Linda Polman on "Afghaniscam": Is US "Aid" Making Things Worse?
Wednesday 22 September 2010

by: Robert Naiman, t r u t h o u t | Op-Ed

(Photo: U.S. Marine Corps / Flickr)

It is frequently acknowledged that US policy in Afghanistan is "failing."
But a sharper question is less frequently posed: are the actions of the US
government making Afghans worse off than they would be if the US were doing
nothing in Afghanistan?
If Afghans would be better off if the US were doing nothing in their
country, that is not only a powerful indictment of current policy; it
strongly suggests that the direction that US policy ought to move in is in
the direction of doing much, much less in Afghanistan.
If current policy is not making Afghans better off than if the US were
doing nothing, after nine years, two presidents, two secretaries of
defense, different generals, different force levels, many revisions of
policy, thousands dead and maimed and a huge expenditure of resources, we
should be skeptical that any proposed policy which purports to be better
than doing nothing is actually feasible. We should consider the possibility
that our inability to do better than nothing in Afghanistan has deeper
causes than presidents or generals or secretaries of defense, causes which
are more difficult, perhaps impossible, to change.
While Afghans have little effective voice in our current policies, it is
apparent that the interests of the Afghans do matter, even from the point
of view of Washington, because if the majority of Afghans conclude that the
actions of the US are worse for them than if the US did nothing, over time
they can take actions which will compel the US to move in the direction of
doing nothing in their country.

JOB A: Repeat the records word for word, starting at the very beginning and ending with the line that contains "The image size is (790, 642).".

Pixel coordinate grounding records:
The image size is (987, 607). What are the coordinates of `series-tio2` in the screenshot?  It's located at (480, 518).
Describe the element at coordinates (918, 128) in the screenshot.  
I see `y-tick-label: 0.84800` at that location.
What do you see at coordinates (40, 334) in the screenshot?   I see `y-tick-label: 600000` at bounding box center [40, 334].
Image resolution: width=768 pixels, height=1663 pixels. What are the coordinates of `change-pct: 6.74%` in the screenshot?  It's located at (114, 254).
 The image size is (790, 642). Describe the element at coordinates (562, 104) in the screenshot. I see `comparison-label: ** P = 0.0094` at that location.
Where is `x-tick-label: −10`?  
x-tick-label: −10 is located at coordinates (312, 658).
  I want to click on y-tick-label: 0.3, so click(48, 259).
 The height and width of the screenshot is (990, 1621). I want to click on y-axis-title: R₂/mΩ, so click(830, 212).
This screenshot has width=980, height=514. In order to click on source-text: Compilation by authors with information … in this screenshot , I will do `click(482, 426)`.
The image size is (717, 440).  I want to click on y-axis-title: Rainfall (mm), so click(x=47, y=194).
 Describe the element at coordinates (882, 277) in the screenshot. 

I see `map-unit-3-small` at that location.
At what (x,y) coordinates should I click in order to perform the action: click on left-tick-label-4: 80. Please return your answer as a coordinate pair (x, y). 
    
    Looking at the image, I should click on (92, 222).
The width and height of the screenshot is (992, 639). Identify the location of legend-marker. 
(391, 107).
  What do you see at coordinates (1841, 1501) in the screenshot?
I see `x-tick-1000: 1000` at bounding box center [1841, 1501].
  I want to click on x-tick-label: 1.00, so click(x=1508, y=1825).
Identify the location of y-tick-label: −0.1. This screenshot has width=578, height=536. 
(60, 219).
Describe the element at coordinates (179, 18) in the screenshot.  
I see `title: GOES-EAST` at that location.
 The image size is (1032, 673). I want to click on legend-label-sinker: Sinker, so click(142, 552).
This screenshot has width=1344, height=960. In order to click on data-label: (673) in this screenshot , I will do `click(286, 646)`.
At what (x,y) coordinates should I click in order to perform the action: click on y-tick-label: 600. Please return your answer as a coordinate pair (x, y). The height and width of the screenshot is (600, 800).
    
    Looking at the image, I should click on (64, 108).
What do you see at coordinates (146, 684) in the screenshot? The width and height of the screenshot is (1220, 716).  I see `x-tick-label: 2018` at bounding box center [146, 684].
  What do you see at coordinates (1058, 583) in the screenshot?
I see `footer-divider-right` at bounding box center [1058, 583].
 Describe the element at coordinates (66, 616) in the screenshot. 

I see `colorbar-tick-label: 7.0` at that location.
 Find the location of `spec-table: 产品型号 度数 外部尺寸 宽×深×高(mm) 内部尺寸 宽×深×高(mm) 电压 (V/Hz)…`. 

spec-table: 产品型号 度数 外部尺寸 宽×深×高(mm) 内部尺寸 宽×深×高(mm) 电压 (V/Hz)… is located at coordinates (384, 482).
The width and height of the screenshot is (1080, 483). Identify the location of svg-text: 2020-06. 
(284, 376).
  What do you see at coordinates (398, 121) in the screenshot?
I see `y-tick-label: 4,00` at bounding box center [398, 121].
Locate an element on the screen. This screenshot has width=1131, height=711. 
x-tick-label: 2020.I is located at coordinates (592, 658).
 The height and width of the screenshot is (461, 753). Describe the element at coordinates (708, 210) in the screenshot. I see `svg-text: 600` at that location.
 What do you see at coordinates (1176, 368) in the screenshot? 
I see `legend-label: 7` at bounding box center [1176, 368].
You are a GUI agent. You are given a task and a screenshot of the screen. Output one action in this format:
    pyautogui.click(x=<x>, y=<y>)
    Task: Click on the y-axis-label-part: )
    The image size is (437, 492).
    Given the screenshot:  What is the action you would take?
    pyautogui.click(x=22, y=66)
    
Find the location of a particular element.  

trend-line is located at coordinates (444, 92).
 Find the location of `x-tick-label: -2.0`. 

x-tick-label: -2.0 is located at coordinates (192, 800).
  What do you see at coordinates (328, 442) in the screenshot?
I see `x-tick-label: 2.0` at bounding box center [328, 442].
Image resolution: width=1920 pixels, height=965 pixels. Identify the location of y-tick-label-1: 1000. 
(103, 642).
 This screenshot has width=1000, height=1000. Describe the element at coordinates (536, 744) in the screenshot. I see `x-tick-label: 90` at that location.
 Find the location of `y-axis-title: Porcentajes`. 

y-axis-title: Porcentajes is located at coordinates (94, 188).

JOB B: From the op-ed on US policy in Afghanistan, copy the passage word for word, starting at "(Photo: U.S. Marine" and ending at "nothing in Afghanistan?".

RESPONSE A:
The image size is (987, 607). What are the coordinates of `series-tio2` in the screenshot?  It's located at (480, 518).
Describe the element at coordinates (918, 128) in the screenshot.  
I see `y-tick-label: 0.84800` at that location.
What do you see at coordinates (40, 334) in the screenshot?   I see `y-tick-label: 600000` at bounding box center [40, 334].
Image resolution: width=768 pixels, height=1663 pixels. What are the coordinates of `change-pct: 6.74%` in the screenshot?  It's located at (114, 254).
 The image size is (790, 642). Describe the element at coordinates (562, 104) in the screenshot. I see `comparison-label: ** P = 0.0094` at that location.

RESPONSE B:
(Photo: U.S. Marine Corps / Flickr)

It is frequently acknowledged that US policy in Afghanistan is "failing."
But a sharper question is less frequently posed: are the actions of the US
government making Afghans worse off than they would be if the US were doing
nothing in Afghanistan?